> WORK ITEM
Copy exactly the lines from the one containing "Open the Atlas Plumbing & Rooter sitelink" through the last line of the records below, both included, and leave out the pictures.

> SUPPLIED DATA
::::::
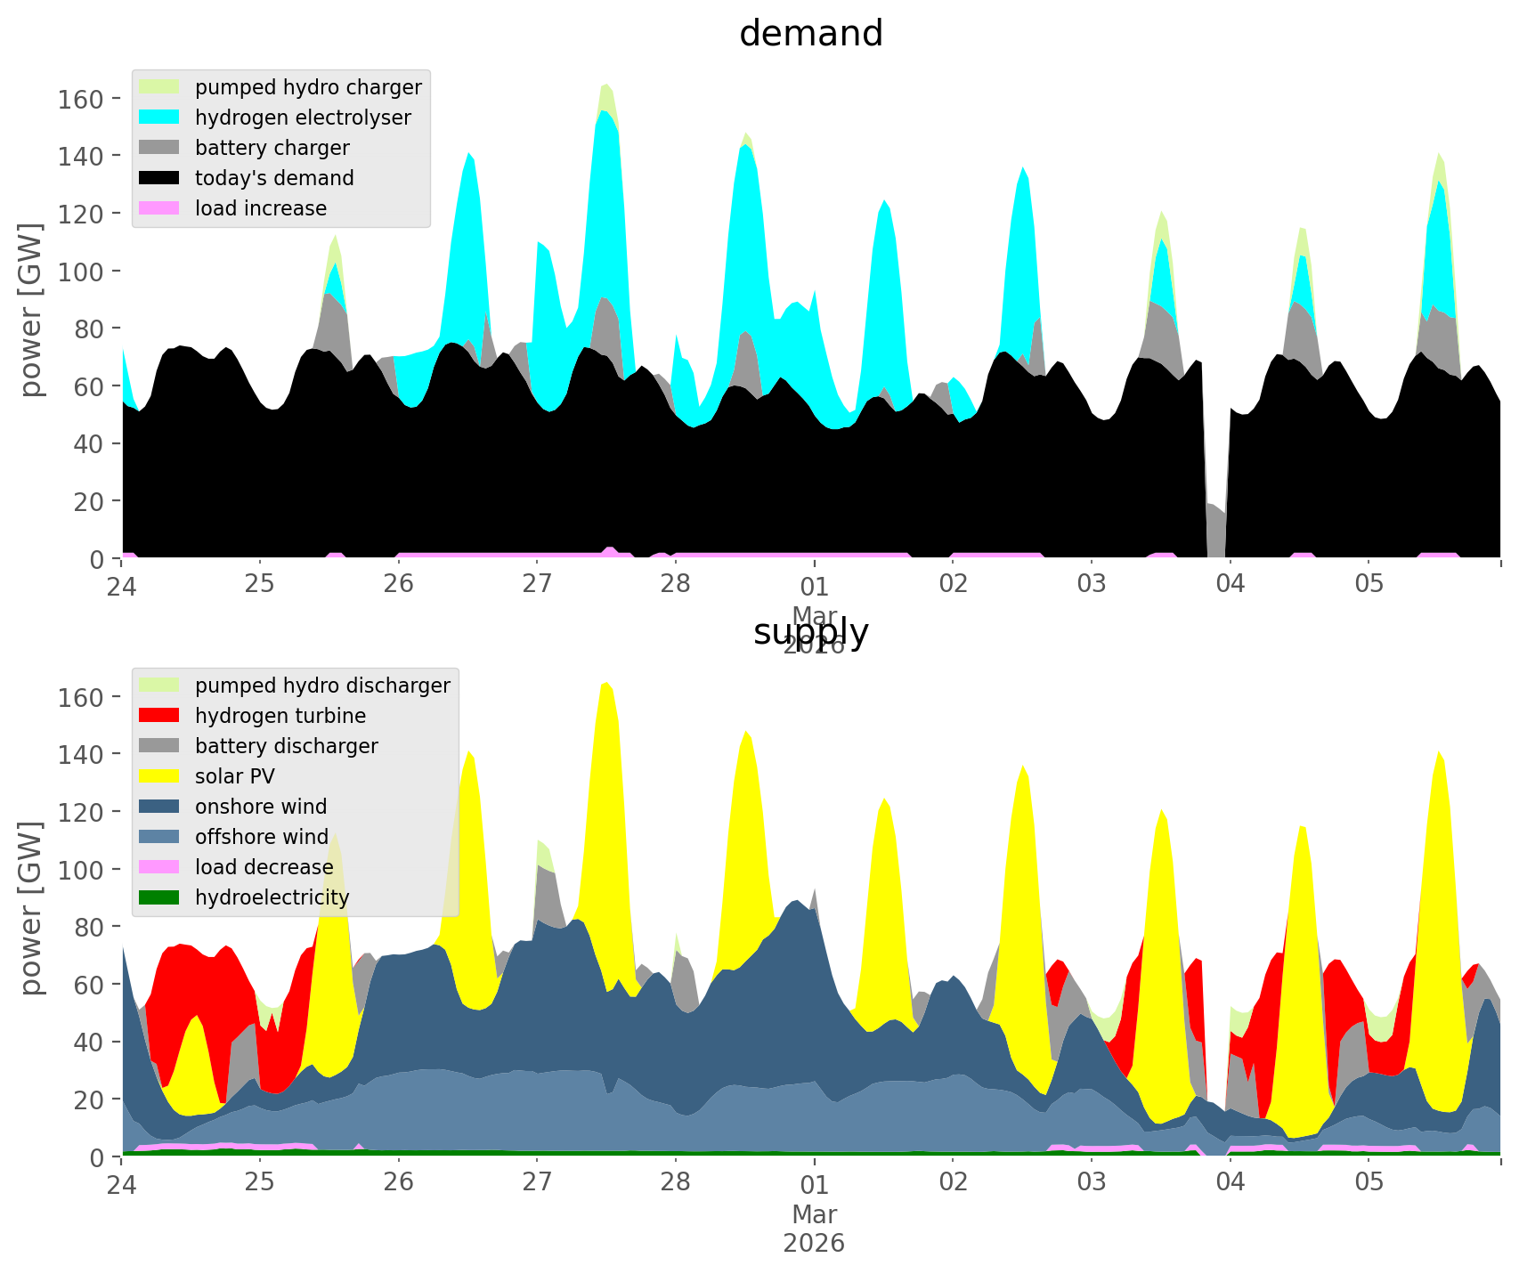Click the supply chart title

click(810, 632)
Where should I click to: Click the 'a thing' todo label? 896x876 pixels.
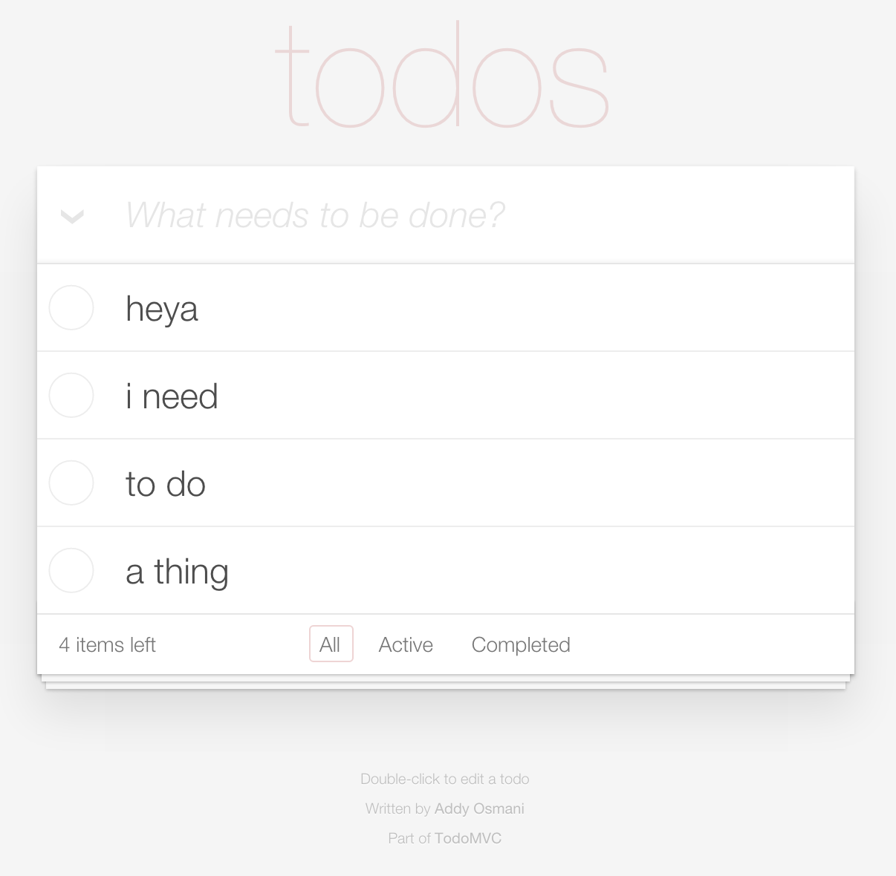pos(177,572)
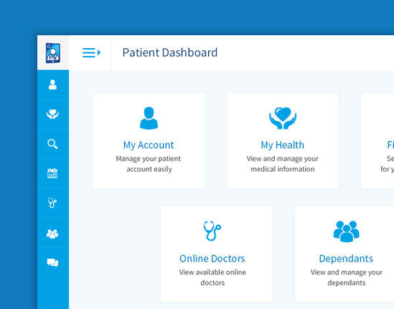Click the large person icon on My Account
Screen dimensions: 394x309
pyautogui.click(x=149, y=118)
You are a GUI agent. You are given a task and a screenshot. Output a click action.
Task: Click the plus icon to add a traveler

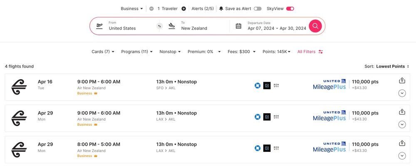(183, 8)
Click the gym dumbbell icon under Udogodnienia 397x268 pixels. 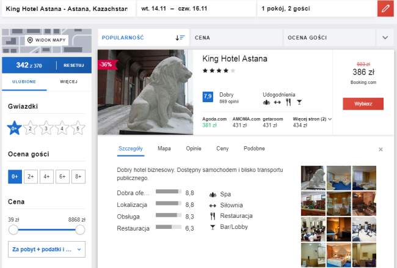click(x=277, y=102)
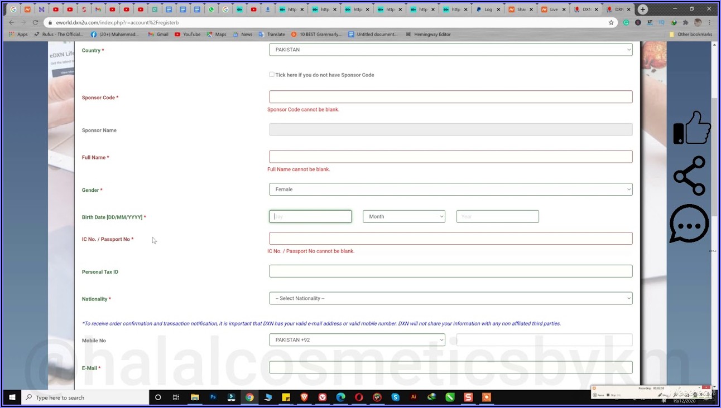Open the Country dropdown showing PAKISTAN
Viewport: 721px width, 408px height.
coord(450,50)
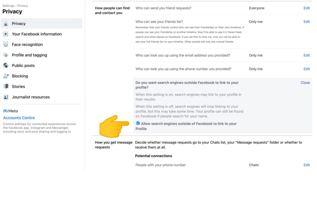Image resolution: width=317 pixels, height=211 pixels.
Task: Edit who sees your friends list
Action: click(307, 22)
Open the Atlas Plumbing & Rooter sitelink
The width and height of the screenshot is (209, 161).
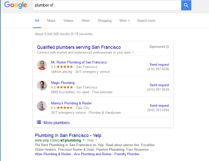click(53, 154)
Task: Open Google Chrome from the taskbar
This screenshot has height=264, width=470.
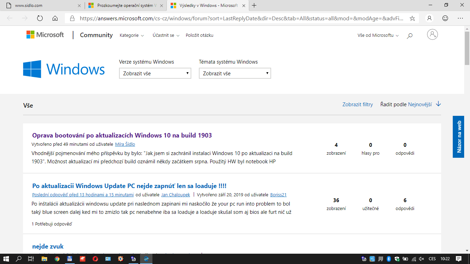Action: click(x=57, y=259)
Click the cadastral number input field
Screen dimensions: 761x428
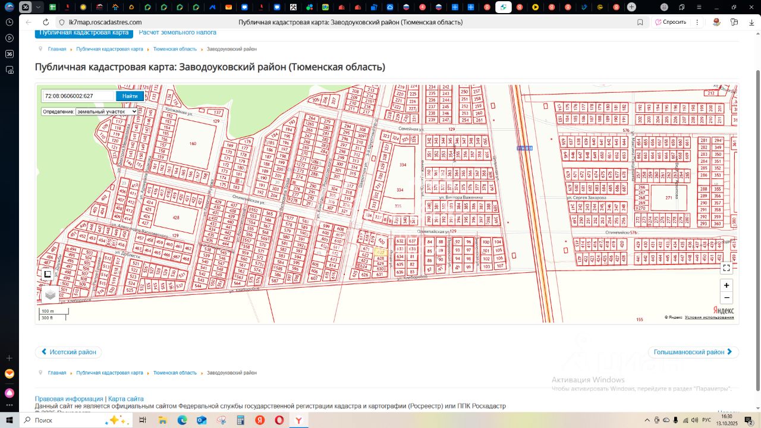(78, 96)
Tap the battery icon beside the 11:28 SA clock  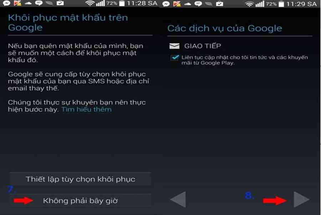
::::::
> WRITTEN ANSWER
Open the Atlas Plumbing & Rooter sitelink
The width and height of the screenshot is (209, 161).
click(53, 154)
Task: Open Google Chrome from the taskbar
This screenshot has height=264, width=470.
Action: click(x=57, y=259)
Click the cadastral number input field
Screen dimensions: 761x428
(78, 96)
Tap the battery icon beside the 11:28 SA clock  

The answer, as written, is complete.